‘Mind-blowing’ tidbit about public radio

“What’s something that is common knowledge at your workplace that will be mind-blowing to the rest of us?” Quora users are asked. One anonymous contributor wrote:

Public Radio: No one is that eloquent.

The majority of radio interviews (especially public radio) are pre-recorded, edited, tightened to take out “uhs” and “hmmms” and generally cleaned up before they air. Very rarely is a public official or person of interest put on live in news radio except during breaking news (and usually only reporters go live).

This goes for the host as well. All of their breaths and stumbles are edited out to give them that polished, perfect pitch. Also, quite often the host and guest are not face-to-face, but in studios in different cities.

EDIT ADDED 7/28:

Since this is getting a lot of upvotes, I do want to clarify that hosts do, however, give live reads when a show first airs to transition between the edited reporter pieces and interviews.

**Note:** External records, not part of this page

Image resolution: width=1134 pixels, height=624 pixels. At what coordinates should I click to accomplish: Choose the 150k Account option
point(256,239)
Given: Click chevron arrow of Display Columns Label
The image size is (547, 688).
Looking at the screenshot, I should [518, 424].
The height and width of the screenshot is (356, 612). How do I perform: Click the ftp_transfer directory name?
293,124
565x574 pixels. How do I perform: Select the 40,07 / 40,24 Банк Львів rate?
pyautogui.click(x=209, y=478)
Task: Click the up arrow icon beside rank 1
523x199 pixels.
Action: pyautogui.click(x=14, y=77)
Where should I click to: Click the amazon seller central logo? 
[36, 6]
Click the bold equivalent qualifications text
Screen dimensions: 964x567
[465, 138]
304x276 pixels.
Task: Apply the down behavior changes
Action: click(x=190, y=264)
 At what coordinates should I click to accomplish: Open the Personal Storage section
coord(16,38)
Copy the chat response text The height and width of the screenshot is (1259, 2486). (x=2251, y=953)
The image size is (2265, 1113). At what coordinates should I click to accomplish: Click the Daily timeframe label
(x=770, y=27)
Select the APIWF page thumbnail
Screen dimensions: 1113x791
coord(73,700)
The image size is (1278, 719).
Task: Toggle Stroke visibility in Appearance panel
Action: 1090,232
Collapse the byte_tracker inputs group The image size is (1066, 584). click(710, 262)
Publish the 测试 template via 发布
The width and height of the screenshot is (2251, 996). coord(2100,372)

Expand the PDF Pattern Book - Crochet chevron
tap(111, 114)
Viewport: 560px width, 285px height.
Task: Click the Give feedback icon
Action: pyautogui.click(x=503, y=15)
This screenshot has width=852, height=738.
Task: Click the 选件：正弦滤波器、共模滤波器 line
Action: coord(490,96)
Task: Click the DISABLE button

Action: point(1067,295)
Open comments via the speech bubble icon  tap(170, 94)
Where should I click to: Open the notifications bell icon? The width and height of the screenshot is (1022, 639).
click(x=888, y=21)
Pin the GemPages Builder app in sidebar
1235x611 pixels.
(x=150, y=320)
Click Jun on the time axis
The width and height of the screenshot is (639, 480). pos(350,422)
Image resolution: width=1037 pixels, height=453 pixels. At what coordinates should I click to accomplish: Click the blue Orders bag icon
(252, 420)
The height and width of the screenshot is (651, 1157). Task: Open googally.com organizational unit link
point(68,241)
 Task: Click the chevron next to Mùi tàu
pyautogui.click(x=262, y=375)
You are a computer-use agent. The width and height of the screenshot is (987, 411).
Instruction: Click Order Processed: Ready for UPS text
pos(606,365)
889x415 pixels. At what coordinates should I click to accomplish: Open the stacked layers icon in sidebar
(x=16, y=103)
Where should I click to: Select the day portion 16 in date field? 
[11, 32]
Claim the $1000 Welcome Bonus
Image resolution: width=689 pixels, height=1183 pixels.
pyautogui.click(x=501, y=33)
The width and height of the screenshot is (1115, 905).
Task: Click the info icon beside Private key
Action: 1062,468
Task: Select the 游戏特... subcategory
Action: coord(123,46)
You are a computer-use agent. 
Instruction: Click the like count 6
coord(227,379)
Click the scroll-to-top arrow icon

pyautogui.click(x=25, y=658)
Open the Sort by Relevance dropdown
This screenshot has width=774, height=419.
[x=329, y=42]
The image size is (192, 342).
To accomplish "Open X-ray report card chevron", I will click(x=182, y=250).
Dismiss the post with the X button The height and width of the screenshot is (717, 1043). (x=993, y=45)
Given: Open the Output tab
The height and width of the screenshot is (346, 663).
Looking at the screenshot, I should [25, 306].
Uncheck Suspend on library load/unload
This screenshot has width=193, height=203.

I did not mean to give the impression that absolutely no public radio is live.

But often the version of a show you hear on your home member station, if it is not being aired directly from the first, live airing, is a second or third feed that has been cleaned up and corrected.

I’ve invited NPR to comment on this “mind-blowing” revelation.

* What’s something that’s common knowledge at your workplace that will be mind-blowing to the rest of us? (Quora.com)

UPDATE: Two readers remind me that “On the Media” addressed this topic five years ago.